Bank Holiday weekend for us, in honour of Queen Victoria's birthday I believe. For some reason, Queen Vic's birthday is often accompanied by rain. And so.... this afternoon was bright and pleasantly muggy, hinting at the possibility of a thunderstorm. But a short while ago, big drops of rain started clattering and the air has cleared.

It was of course during Victoria's reign and on her instruction that British Columbia was formed as the Province it is today, snatched from the grasping hands of the dastardly Americans. Well God bless you QV, and you were a strong woman and monarch, but let us not forget that you opposed the enfranchisement of women. So in that respect, you were the very worst kind of woman, the type that undermines other women.

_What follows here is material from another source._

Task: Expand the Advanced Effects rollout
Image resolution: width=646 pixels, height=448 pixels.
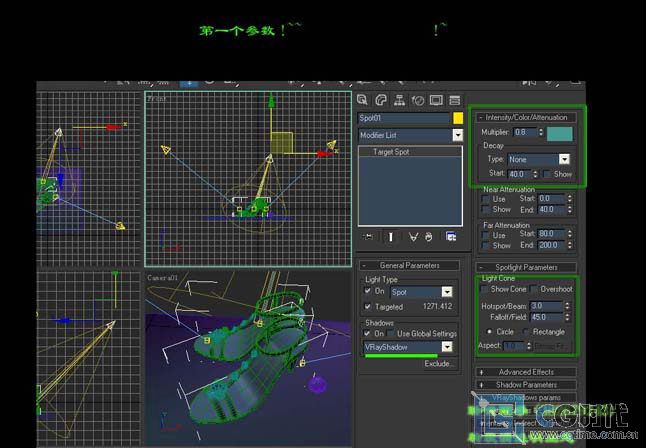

There is a series of Canadian history programmes currently showing, about Canadian Heritage sites. Recently there was an episode about the Heritage Site of Beaumont Hamel.
On the first of July 1916, the first Newfoundland regiment was all but massacred on the opening day of the Battle of the Somme.
This was the same regiment that was the only North American regiment to fight in Gallipoli in 1915, in general a rout in which one of my own relatives perished.
Strategically, Beaumont Hamel should have been a hard won victory, the British army, of which the Canadians were a part, had been heavily shelling the German front for days. Out of 801 men of Newfoundland, only 64 survived alive and unwounded. These men were all volunteers, many not old enough to sign up, but in a day when not everyone had a birth certificate, whatever age they claimed to be, they were.

There is a strong Irish influence in Newfoundland, to the extent that you can't tell the difference between some Newfie accents and a southern Irish one. So these were men from Newfoundland, many of Irish descent, who went across the sea to liberate France.
Were they foolhardy, foolish or courageous and altruistic?

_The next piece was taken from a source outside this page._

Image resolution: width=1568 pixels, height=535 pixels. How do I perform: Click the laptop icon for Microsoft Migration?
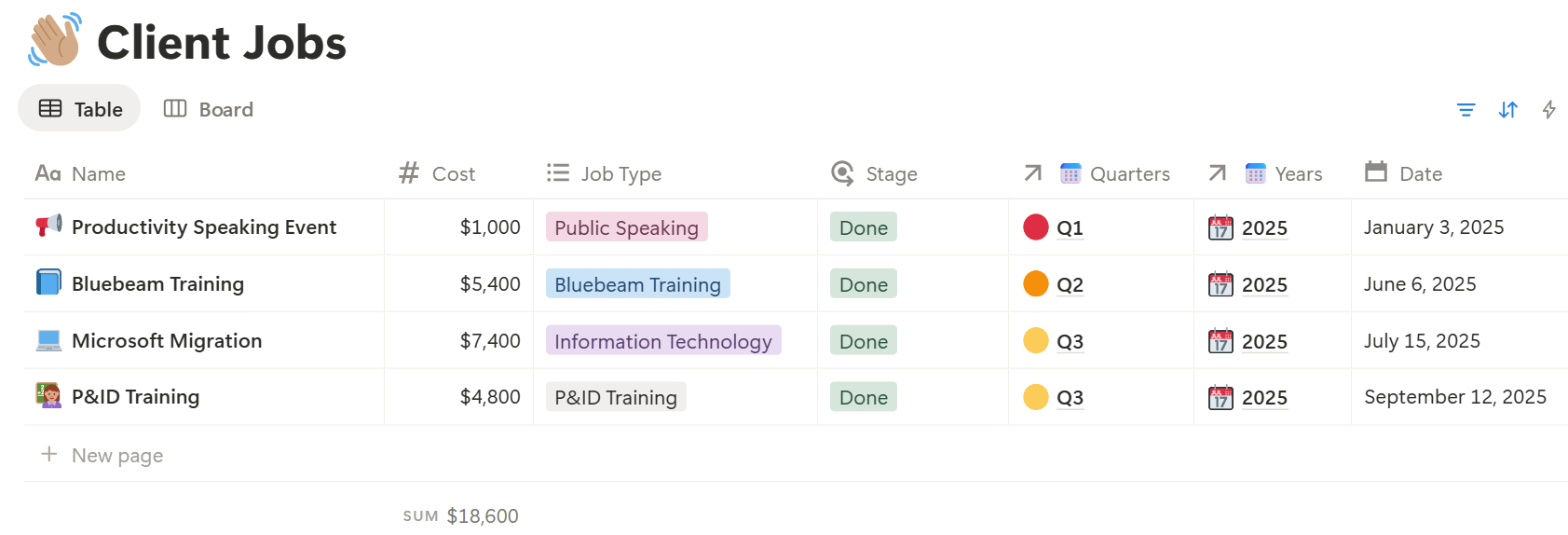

But that's not my point. How was it, I wonder, that Québec was so under-represented in the liberation of France? Where were the French of Canada when it came to freeing France? I cannot find figures, maybe I haven't searched hard enough, but from a quote in the Globe and Mail, I get this,

"There was overt opposition to conscription and relatively few French Canadians fought in the [first world] war."
Is this because they were peace Nazis or did they see it as not concerning them? Or were they craven cowards whilst their countrymen lay down their lives to save democracy and the cradle of their own existence?

We will celebrate Queen Victoria's birthday on my own late mother's birthday. Queen Vic was in fact born on the 24th of May 1819 and she died in 1901, thus missing the First World War.

We are told that a single letter from her to her son-in-law's father, the Emperor of Germany, was sufficient to avert a second Franco-Prussian war.

I guess the pen is mightier than the sword.

2 comments:

LentenStuffe said...

I always found that Newfoundland similarity very spooky. You are right, you really can't tell the difference.

Ireland's A rugby team played Canada tonight in the Barclays Churchill Cup. Ireland won 39-20. Lots of the Irish players are hungry to make the World Cup squad in September, so they went to Canada with a thing or two to prove, especially Jeremy Staunton.

Enjoyed your post.

Schneewittchen said...

You know, I see Canadians playing cricket, and I often see them playing footie, but I've never ever seen them playing rugby.
But I'm wondering if there is a connection here - when I watch the teams across the road playing footie - and bear in mind this is somehow managing to get through my sports filter - I can't help comparing with seeing kids play in Britain. Even watching them in the playground they always seemed much tighter players, more wired somehow, so that the smallest passing of a ball from one kid to another was edgy, here, the play just seems slower somehow, there's no urgency here.